__STATED GOAL__.
Reproduce the listing below verbatim, omitting the pictures.

__PROVIDED INFORMATION__.
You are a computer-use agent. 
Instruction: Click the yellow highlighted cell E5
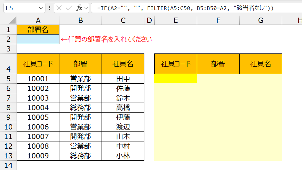tap(176, 79)
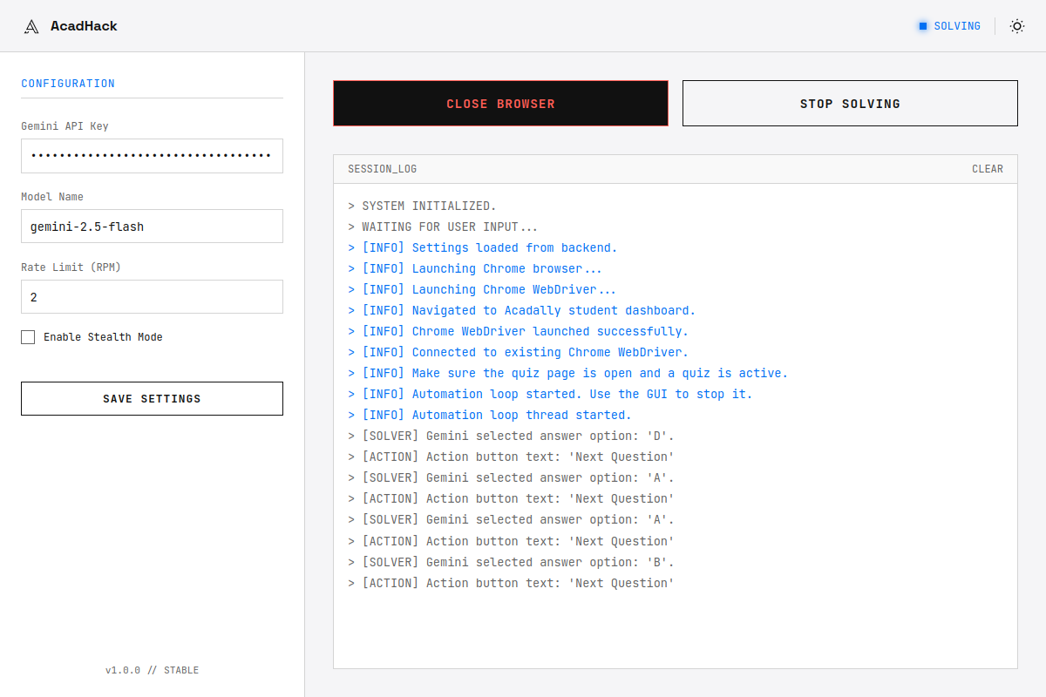Click the CONFIGURATION sidebar heading
The height and width of the screenshot is (697, 1046).
68,83
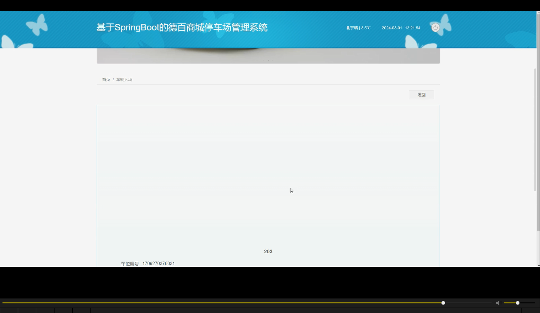Click the power/logout icon in the header

pyautogui.click(x=435, y=27)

__THE OUTPUT__.
You are a computer-use agent. 
Instruction: Click the yellow highlighted cell E5
tap(176, 79)
Click the CONFIGURATION sidebar heading
The height and width of the screenshot is (697, 1046).
68,83
Click the power/logout icon in the header

pyautogui.click(x=435, y=27)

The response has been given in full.